Figure 3. Down-regulation of Mcl-1 expression by sorafenib plus kahweol contributes to apoptosis.

(A) Vector cells (Caki/vector) and Mcl-1-overexpressed cells (Caki/Mcl-1) were treated with 20 μM kahweol (Kah) in the presence or absence of 5 μM sorafenib (sora) for 24 h. The sub-G1 fraction was measured by flow cytometry (left panel). The protein expression levels of PARP, Mcl-1 and actin were determined by Western blot (right panel). (B-C) Caki cells were treated with 20 μM kahweol and 5 μM sorafenib for the indicated time periods. The mRNA (B) and protein (C) expression levels of Mcl-1 and actin were determined by RT-PCR and Western blotting, respectively. (D) Caki cells were treated with or without 20 μM kahweol and 5 μM sorafenib in the presence of 20 μg/ml cyclohexamide (CHX) for the indicated time periods. The protein expression levels of Mcl-1 and actin were determined by Western blotting.
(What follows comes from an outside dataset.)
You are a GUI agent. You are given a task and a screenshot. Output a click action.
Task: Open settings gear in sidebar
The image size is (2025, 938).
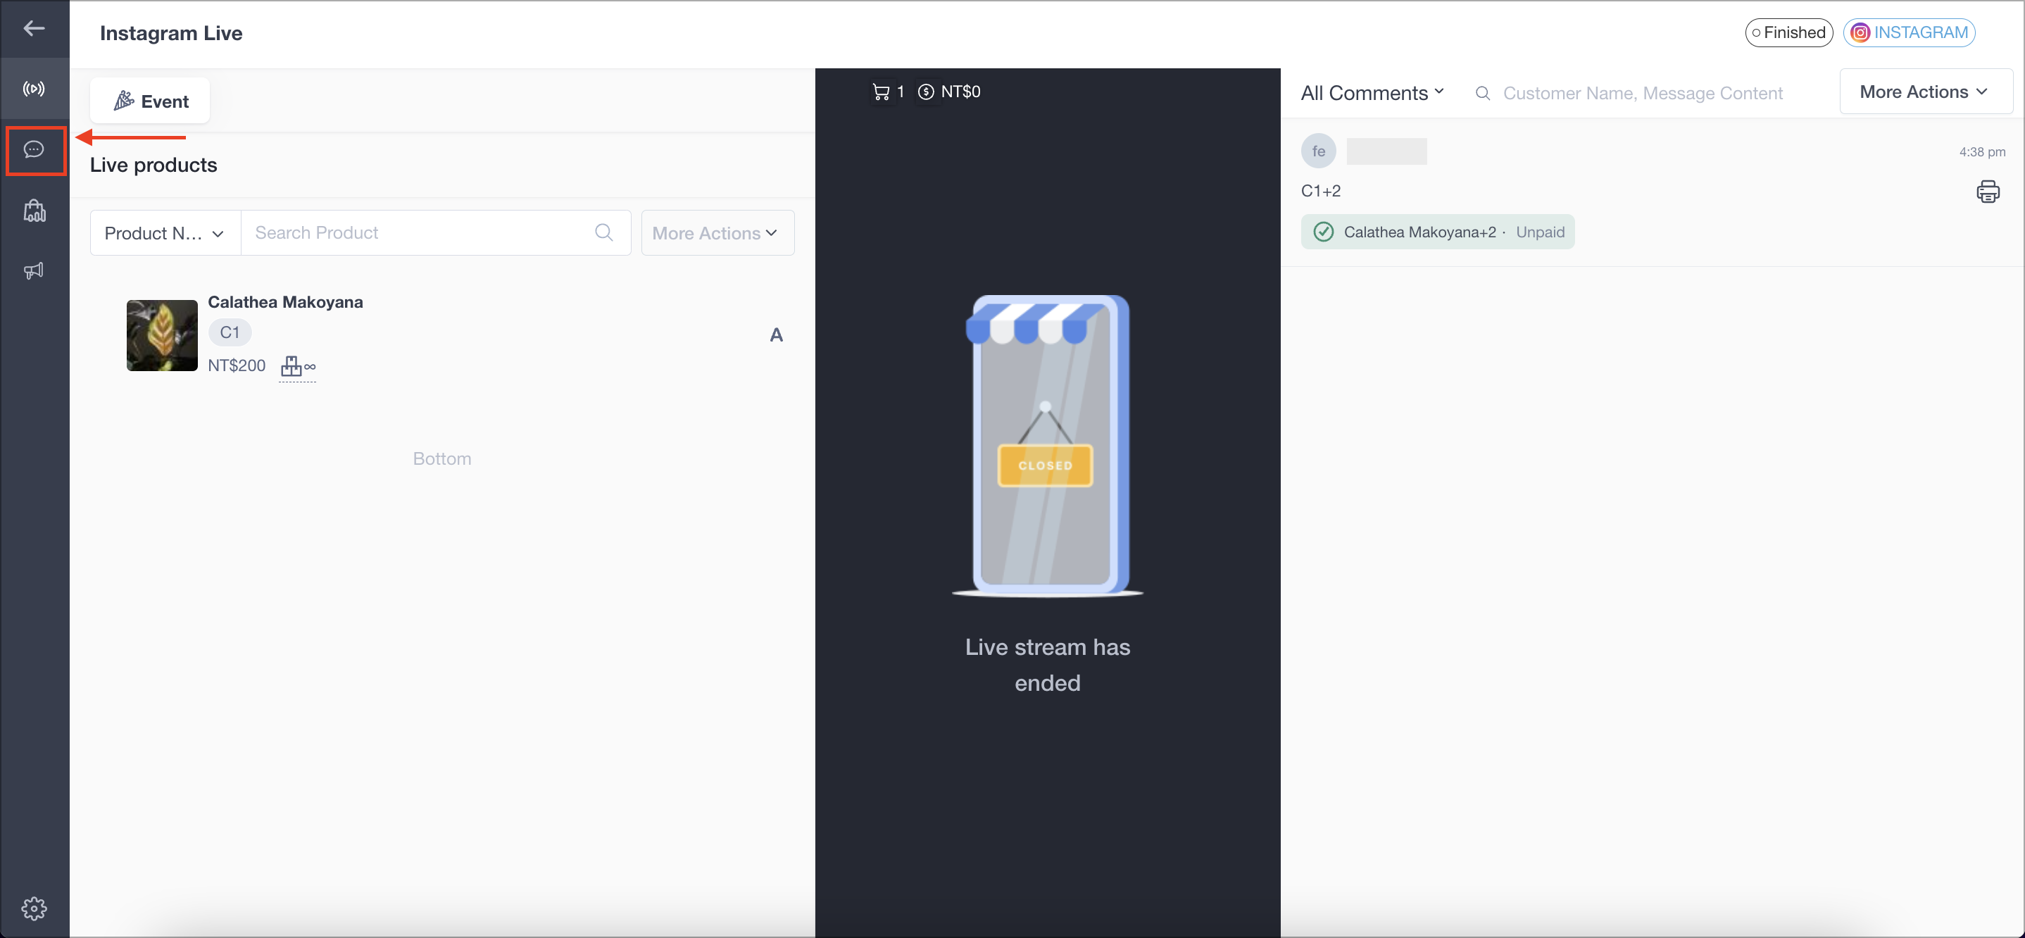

The band intensity of the Mcl-1 protein was measured using ImageJ (public domain JAVA image-processing program ImageJ (http://rsb.info.nih.gov/ij). (E) Caki cells were pretreated with 1 μM MG132 and 5 μM lactacystin for 30 min and were then combined with 20 μM kahweol and 5 μM sorafenib for 24 h. The protein expression levels of Mcl-1 and actin were determined by Western blot. The level of actin was used as a loading control. The values in A represent the mean ± SD from three independent samples. # p < 0.01 compared to the combined treatment with sorafenib and kahweol-treated Caki/Vec.